High-intensity statin therapy may provide incremental clinical benefits after DCB application. It is well known that statin treatment causes plaque regression and improves clinical outcomes when used for either primary or secondary prevention. BA creates iatrogenic plaque dissection and causes plaque redistribution, and DCB provides local drug delivery to prevent restenosis. After DCB treatment, cholesterol-lowering drugs may cause greater plaque regression compared to statin only treatment without PCI. Regarding the effects of statin therapy, a previous study demonstrated that a clear reduction of lipid core was only observed in thin-cap fibroatheromas, suggesting that changes in plaque composition following statin therapy might occur earlier and to a greater degree in vulnerable plaque compared to stable plaque [32]. Another study showed that DCB treatment with high dose statins caused persistent patency with plaque redistribution without chronic elastic recoil and restored coronary blood flow resulting in increased lumen areas at follow-up [33]. These results suggest that there will be regression of plaque after DCB treatment through high dose statin therapy.
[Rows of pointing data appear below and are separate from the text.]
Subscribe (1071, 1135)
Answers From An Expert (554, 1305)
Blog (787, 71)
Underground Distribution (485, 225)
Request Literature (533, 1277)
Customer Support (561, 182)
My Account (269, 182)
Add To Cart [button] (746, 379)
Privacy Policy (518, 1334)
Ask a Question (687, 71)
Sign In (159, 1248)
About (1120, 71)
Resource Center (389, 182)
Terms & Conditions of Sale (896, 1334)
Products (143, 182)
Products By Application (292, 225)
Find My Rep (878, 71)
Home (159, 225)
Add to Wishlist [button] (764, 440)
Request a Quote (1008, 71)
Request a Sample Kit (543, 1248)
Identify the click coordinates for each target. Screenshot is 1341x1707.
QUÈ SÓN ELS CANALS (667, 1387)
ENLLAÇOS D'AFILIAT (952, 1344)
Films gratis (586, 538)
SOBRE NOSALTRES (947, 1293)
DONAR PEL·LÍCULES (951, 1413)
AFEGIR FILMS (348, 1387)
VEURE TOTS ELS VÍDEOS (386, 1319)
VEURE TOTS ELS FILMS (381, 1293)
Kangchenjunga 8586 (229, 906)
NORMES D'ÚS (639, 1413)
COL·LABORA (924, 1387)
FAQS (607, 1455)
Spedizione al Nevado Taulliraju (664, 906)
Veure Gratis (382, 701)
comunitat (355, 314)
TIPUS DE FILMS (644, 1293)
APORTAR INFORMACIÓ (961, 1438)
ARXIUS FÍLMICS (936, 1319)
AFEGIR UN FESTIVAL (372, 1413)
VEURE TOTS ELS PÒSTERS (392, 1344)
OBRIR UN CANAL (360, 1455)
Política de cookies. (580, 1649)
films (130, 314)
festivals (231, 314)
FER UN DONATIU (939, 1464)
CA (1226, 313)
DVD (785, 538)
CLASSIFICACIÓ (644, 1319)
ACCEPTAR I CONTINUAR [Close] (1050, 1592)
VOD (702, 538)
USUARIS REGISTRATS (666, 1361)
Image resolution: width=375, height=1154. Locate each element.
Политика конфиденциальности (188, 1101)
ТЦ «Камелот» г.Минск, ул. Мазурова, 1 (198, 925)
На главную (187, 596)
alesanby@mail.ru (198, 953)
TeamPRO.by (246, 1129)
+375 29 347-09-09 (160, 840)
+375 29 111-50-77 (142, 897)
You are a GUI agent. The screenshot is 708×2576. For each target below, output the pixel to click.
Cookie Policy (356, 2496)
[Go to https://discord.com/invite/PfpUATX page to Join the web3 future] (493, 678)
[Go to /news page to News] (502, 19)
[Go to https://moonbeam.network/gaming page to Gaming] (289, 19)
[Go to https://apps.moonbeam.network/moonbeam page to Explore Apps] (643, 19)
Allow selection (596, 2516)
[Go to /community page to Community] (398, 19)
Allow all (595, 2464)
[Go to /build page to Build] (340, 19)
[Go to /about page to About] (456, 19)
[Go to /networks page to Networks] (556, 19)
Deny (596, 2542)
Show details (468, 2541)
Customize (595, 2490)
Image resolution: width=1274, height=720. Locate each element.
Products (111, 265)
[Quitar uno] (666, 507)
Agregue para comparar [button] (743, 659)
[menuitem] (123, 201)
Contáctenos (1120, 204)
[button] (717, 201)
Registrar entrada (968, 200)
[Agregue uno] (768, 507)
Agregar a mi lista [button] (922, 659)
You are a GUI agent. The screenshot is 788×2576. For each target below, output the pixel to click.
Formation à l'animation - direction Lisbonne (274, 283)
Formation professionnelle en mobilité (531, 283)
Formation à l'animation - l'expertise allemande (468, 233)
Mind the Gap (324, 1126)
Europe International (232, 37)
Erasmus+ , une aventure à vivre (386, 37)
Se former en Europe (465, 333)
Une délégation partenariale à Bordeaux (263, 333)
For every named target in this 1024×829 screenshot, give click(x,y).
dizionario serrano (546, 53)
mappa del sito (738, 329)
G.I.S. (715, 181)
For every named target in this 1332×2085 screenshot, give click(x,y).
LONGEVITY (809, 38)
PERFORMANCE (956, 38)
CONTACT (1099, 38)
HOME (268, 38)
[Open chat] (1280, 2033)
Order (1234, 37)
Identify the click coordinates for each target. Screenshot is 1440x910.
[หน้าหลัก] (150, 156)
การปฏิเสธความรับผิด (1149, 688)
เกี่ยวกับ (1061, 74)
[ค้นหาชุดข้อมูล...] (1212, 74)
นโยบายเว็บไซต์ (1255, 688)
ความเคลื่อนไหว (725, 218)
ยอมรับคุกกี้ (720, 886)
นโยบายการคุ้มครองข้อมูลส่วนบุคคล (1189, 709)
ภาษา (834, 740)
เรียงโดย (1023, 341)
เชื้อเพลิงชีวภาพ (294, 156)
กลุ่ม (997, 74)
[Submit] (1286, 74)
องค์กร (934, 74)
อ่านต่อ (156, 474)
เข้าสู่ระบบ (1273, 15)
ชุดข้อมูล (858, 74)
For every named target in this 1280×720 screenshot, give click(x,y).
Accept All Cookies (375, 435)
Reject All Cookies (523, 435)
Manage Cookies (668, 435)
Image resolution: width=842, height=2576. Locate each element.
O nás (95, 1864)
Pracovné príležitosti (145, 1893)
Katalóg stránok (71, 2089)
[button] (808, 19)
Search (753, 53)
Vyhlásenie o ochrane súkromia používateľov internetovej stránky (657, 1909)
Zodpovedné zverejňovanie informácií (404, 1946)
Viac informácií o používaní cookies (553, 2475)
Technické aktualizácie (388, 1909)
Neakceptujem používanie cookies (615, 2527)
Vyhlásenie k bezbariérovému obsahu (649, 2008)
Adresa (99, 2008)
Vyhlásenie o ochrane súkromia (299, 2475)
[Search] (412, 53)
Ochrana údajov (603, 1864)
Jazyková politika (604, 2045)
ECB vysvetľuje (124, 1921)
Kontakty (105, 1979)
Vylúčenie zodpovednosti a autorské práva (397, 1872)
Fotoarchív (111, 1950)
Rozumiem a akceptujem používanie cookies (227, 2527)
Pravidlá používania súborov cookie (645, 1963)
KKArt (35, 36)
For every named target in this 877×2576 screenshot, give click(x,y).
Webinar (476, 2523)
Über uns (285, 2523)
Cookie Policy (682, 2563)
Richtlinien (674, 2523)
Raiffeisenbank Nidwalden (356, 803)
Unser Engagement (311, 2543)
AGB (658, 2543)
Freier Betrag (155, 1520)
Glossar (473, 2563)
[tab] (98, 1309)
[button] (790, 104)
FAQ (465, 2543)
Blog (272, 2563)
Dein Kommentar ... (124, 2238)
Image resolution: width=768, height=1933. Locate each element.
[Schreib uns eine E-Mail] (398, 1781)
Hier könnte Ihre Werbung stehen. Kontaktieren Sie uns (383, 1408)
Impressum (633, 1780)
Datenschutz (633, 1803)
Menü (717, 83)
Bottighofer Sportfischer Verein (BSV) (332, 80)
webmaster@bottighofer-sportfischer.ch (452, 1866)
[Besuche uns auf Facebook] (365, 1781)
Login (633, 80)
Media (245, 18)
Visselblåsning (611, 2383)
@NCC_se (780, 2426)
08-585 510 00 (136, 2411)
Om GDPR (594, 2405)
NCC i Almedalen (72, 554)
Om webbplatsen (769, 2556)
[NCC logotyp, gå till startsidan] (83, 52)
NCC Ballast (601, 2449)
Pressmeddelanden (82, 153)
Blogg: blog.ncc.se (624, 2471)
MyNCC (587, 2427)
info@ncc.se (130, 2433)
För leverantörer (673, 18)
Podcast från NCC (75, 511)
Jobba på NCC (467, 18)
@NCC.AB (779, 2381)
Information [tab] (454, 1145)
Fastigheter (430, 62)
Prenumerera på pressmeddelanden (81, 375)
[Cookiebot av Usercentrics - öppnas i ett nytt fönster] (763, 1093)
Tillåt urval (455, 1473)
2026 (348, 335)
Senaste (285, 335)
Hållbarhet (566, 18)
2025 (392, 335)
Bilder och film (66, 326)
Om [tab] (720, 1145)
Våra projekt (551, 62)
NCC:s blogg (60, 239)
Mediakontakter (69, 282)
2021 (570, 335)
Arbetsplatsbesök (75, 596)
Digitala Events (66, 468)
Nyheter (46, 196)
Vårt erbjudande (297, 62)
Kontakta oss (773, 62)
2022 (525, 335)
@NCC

Therefore, high intensity statin therapy can reinforce the efficacy of DCB treatment.
Conclusions
For successful DCB treatment, optimal lesion preparation using optimally sized scoring balloons is essential. Ideal lesion preparation should be assessed by measuring flow status using physiological indexes such as FFR rather than by estimating stenotic severity from angiography alone. Although not all coronary lesions require FFR measurement, if the lesion subtends a large amount of myocardium such as lesions in the proximal LAD, they should be assessed with FFR. The physiology-guided provisional strategy suggests that DCB treatment should only be performed if adequate coronary flow is obtained after optimal balloon angioplasty, with newer generation DES used in cases of inadequate flow. For successful DCB treatment, there is a need for better technology that can make plaque modifications safe and effective. In addition, the importance of medical treatment to maximize the effect of DCB (anti-thrombotics and cholesterol-lowering drugs) cannot be overemphasized.
Footnotes
Conflict of interest: Dr. Bon-Kwon Koo has received institutional research grant from St. Jude Medical. Dr. Joo Myung Lee received a research grant from St. Jude Medical (Abbott Vascular) and Philips Volcano. All other authors declare that there is no conflict of interest relevant to the submitted work.